Summary of the COBRA Premium Assistance
Provisions under the American Rescue Plan Act of 2021
President Biden signed H.R. 1319, the American Rescue Plan Act of 2021 (ARP), on March 11, 2021. This law subsidizes the full COBRA premium for “Assistance Eligible Individuals” for periods of coverage from April 1, 2021 through September 30, 2021.
To be eligible for the premium assistance, you:
MUST have a COBRA qualifying event that is a reduction in hours or an involuntary termination of a covered employee’s employment;
MUST elect COBRA continuation coverage;
MUST NOT be eligible for Medicare; AND
MUST NOT be eligible for coverage under any other group health plan, such as a plan sponsored by a new employer or a spouse’s employer.
IMPORTANT
◊ If you do not elect to receive the premium assistance within 60 days of receipt of this form, you may be ineligible for the premium assistance.

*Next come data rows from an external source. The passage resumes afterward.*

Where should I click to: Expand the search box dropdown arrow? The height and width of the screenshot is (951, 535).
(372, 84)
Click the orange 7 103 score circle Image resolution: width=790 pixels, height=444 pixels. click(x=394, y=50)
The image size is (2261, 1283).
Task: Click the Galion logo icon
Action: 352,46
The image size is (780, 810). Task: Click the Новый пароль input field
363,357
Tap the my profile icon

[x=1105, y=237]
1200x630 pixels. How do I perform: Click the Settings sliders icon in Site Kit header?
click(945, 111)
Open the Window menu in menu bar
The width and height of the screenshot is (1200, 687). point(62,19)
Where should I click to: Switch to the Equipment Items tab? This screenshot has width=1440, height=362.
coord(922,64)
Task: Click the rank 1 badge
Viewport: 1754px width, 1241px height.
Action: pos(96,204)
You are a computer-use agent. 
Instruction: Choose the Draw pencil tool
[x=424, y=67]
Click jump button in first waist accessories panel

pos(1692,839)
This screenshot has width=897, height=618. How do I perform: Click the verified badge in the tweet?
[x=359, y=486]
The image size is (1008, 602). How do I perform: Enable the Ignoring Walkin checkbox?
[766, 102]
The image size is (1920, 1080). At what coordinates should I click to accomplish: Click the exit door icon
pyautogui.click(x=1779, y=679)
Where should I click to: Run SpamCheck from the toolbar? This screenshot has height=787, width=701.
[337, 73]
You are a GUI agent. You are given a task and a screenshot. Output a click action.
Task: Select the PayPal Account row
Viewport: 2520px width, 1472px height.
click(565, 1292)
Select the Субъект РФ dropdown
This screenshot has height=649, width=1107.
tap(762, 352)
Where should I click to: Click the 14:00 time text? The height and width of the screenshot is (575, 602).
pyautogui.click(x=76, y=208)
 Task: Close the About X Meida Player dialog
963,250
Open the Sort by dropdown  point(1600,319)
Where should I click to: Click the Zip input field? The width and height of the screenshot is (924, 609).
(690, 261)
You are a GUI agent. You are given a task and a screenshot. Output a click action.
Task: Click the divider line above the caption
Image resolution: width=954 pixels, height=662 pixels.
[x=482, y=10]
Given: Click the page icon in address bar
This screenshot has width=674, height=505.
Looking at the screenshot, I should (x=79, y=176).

◊ If you elect COBRA continuation coverage with premium assistance, and then become eligible for other group health plan coverage (not including coverage that is only excepted benefits (such as dental or vision coverage), a Qualified Small Employer Health Reimbursement Arrangement, or a health flexible spending arrangement), or if you become eligible for Medicare, you MUST notify the plan in writing. If you fail to provide this notice, you may be subject to a penalty of $250 (or if the failure is fraudulent, the greater of $250 or 110% of the premium assistance provided after termination of eligibility). You won’t be subject to the penalty if your failure to notify the plan is due to reasonable cause and not due to willful neglect.
◊ Employers that don’t satisfy COBRA continuation coverage requirements may be investigated by the Department of Labor and may be subject to an excise tax under the Internal Revenue Code.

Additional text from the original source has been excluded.